Jump to content

[SOLVED] Scraping for dummies


tippy_102

Recommended Posts

I don't know if this is a general coding problem, or a regular expression problem.  I've been struggling with this all weekend, and I have no idea what's going on.

Here is my code:
[code]
<?php

// Page to read
$url = "http://www.nanaimoweather.ca/current.php?id=85";
$data = implode("", file($url));

// Get content items
preg_match_all ('/<td align=\"right\">(.*?)<\/span><\/td><\/tr>/', $data, $matches);


// Grab data

    // temperature
preg_match ('/Temperature:<\/td><td><span class=\"bold\"> (.*?)  <\/span>/', $data, $temp);
    $temperature = $temp['1'];
    // $temperature = trim($temperature);
   
//rain
    preg_match ('/Rain:<\/td><td><span class=\"bold\"> (.*?)  <\/span>/', $match, $temp);
    $rain = $temp[1];
    $rain = trim($rain);

 
    echo "Temperature:" . strip_tags($temperature) . "<br />\n";
    echo "Rain:" . strip_tags($rain) . "<br />\n";
echo $data;
?>

[/code]

Here is the relavant data I am reading (with permission)

▶ _GOAL A_: In the scraping forum post, how long has the poster been struggling with the problem?
▶ _GOAL B_: Quote the scraping forum post word for word, starting at "Jump to content" and ending at "what's going on.".

▶ _PROVIDED MATERIAL_:
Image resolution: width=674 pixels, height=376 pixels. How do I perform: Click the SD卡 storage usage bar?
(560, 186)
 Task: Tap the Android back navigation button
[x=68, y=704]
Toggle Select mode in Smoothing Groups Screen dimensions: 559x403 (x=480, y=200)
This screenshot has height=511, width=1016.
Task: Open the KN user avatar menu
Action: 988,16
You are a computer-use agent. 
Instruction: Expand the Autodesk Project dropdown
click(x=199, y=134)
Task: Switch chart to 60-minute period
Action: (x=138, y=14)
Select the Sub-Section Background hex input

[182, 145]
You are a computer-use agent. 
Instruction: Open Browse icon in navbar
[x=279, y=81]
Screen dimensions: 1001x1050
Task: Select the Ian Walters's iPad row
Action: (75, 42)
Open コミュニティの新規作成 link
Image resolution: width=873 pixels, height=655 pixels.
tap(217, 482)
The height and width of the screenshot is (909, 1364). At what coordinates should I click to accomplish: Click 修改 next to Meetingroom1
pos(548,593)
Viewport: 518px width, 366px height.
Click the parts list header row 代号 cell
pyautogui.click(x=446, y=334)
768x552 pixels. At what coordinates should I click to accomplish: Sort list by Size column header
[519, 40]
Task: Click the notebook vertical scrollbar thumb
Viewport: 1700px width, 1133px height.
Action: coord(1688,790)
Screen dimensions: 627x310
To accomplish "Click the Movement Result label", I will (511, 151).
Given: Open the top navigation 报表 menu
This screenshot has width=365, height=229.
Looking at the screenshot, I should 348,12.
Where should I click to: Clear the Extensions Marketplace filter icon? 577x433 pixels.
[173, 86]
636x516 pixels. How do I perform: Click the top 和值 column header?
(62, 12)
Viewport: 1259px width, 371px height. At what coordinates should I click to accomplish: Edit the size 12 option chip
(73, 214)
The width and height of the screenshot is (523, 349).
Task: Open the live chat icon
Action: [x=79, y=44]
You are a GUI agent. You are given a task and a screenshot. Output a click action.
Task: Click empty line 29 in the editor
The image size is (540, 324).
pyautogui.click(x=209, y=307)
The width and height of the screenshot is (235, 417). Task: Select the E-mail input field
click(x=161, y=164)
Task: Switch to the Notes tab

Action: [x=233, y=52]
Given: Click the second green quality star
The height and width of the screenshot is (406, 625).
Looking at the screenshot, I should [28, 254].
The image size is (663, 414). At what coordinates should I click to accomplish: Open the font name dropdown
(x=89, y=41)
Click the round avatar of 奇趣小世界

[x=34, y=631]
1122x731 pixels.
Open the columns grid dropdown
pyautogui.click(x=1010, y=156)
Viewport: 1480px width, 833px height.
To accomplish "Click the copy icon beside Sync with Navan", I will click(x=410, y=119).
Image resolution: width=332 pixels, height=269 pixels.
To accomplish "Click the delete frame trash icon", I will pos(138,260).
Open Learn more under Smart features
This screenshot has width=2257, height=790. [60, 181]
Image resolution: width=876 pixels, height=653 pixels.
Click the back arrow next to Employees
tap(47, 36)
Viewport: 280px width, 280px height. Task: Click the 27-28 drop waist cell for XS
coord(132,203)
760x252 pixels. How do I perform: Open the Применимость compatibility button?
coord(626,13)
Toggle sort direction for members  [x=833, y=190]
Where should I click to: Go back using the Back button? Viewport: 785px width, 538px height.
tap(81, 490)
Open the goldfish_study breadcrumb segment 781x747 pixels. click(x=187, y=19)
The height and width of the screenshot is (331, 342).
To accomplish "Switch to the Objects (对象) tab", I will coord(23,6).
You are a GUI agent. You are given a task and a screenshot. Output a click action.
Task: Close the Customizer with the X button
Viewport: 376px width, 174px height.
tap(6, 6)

▶ _PROBLEM SOLUTION A_: All weekend.

▶ _PROBLEM SOLUTION B_:
Jump to content

[SOLVED] Scraping for dummies


tippy_102

Recommended Posts

I don't know if this is a general coding problem, or a regular expression problem.  I've been struggling with this all weekend, and I have no idea what's going on.